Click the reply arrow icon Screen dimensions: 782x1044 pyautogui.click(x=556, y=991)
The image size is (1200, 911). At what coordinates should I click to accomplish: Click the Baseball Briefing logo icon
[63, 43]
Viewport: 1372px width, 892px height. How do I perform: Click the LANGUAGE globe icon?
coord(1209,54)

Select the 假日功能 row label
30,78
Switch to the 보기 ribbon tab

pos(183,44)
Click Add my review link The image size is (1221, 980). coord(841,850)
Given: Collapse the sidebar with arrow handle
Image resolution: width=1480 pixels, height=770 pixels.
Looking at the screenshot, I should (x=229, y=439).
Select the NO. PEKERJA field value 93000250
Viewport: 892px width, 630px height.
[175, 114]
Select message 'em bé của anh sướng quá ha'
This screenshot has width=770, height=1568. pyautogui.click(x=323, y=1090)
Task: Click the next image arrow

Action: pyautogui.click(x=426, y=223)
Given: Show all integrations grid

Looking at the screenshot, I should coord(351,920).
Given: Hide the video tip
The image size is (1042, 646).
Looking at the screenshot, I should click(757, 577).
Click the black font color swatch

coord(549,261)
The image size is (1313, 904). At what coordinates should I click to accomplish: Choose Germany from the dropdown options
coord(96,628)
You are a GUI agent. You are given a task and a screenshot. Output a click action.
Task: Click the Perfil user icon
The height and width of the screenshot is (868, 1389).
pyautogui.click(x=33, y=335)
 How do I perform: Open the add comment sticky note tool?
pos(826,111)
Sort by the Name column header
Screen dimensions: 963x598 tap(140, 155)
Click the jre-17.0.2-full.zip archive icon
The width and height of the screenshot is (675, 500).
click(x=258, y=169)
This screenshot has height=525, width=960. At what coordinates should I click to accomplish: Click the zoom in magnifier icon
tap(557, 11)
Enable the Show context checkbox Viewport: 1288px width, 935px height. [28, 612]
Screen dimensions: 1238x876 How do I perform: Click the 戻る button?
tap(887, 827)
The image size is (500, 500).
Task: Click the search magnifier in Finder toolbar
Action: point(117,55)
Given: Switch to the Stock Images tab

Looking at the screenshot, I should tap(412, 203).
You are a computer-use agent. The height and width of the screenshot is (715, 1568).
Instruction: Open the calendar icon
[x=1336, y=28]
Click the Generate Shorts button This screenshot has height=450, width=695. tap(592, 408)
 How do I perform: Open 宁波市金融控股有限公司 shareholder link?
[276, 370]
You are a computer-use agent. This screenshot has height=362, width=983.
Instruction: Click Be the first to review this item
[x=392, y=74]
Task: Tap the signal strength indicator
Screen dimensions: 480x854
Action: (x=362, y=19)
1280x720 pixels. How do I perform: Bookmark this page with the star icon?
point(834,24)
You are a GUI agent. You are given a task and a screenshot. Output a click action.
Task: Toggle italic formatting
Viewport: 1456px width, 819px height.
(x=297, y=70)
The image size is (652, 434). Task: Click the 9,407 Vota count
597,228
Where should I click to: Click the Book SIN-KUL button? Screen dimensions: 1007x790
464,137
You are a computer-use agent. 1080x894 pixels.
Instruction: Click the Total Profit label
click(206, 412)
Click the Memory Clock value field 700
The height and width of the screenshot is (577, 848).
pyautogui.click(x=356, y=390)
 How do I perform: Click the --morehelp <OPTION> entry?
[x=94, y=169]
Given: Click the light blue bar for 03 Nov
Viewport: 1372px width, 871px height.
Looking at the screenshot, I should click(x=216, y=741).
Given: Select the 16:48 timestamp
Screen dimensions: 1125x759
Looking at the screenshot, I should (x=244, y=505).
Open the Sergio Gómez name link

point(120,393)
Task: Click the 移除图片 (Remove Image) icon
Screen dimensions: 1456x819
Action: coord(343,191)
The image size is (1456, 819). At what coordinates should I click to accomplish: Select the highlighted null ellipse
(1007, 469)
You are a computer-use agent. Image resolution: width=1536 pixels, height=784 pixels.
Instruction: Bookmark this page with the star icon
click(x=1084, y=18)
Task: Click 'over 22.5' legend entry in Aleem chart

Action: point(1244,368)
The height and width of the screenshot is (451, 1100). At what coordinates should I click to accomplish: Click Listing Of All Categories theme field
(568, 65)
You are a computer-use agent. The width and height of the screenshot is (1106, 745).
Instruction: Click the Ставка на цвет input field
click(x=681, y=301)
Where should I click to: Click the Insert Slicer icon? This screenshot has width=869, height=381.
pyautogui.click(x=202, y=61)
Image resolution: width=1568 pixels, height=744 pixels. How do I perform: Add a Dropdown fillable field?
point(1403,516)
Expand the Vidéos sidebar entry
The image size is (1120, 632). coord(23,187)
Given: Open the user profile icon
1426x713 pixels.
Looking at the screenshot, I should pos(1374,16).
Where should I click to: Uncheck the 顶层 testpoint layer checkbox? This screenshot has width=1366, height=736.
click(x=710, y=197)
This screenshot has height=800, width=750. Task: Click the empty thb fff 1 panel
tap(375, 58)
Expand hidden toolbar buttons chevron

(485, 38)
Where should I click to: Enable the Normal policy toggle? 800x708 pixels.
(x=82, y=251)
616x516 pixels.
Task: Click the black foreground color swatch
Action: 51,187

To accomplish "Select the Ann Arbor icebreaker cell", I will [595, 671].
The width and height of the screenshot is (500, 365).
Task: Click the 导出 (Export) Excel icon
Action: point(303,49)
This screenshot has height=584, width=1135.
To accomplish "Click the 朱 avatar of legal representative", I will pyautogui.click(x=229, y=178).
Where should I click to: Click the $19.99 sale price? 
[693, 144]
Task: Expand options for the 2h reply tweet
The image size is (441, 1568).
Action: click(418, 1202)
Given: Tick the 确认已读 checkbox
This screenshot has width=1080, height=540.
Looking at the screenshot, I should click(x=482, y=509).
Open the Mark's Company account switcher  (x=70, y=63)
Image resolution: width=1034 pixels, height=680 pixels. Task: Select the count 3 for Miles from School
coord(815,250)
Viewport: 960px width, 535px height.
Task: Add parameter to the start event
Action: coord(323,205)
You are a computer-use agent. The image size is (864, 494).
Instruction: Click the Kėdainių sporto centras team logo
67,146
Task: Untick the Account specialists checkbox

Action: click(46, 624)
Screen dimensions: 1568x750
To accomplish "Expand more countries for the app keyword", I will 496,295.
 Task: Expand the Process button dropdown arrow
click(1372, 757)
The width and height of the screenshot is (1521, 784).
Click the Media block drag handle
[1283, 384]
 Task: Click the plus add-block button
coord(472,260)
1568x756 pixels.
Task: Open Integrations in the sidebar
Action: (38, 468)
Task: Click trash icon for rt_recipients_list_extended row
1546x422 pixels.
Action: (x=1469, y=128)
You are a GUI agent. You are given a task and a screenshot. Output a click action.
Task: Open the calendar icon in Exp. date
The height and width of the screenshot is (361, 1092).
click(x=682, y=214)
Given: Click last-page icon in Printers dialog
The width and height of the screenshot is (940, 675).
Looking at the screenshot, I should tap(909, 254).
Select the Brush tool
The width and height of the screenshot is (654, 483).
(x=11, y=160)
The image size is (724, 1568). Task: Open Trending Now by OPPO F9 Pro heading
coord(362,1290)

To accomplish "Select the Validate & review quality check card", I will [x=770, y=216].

INSTRUCTIONS FOR THE TASK —
The required output is every line above from the one with "This screenshot has height=584, width=1135." down to the one with "Task: Open the calendar icon in Exp. date", restated word for word, ends included.

ANSWER BOX —
This screenshot has height=584, width=1135.
To accomplish "Click the 朱 avatar of legal representative", I will pyautogui.click(x=229, y=178).
Where should I click to: Click the $19.99 sale price? 
[693, 144]
Task: Expand options for the 2h reply tweet
The image size is (441, 1568).
Action: click(418, 1202)
Given: Tick the 确认已读 checkbox
This screenshot has width=1080, height=540.
Looking at the screenshot, I should click(x=482, y=509).
Open the Mark's Company account switcher  (x=70, y=63)
Image resolution: width=1034 pixels, height=680 pixels. Task: Select the count 3 for Miles from School
coord(815,250)
Viewport: 960px width, 535px height.
Task: Add parameter to the start event
Action: coord(323,205)
You are a computer-use agent. The image size is (864, 494).
Instruction: Click the Kėdainių sporto centras team logo
67,146
Task: Untick the Account specialists checkbox

Action: click(46, 624)
Screen dimensions: 1568x750
To accomplish "Expand more countries for the app keyword", I will 496,295.
 Task: Expand the Process button dropdown arrow
click(1372, 757)
The width and height of the screenshot is (1521, 784).
Click the Media block drag handle
[1283, 384]
 Task: Click the plus add-block button
coord(472,260)
1568x756 pixels.
Task: Open Integrations in the sidebar
Action: (38, 468)
Task: Click trash icon for rt_recipients_list_extended row
1546x422 pixels.
Action: (x=1469, y=128)
You are a GUI agent. You are given a task and a screenshot. Output a click action.
Task: Open the calendar icon in Exp. date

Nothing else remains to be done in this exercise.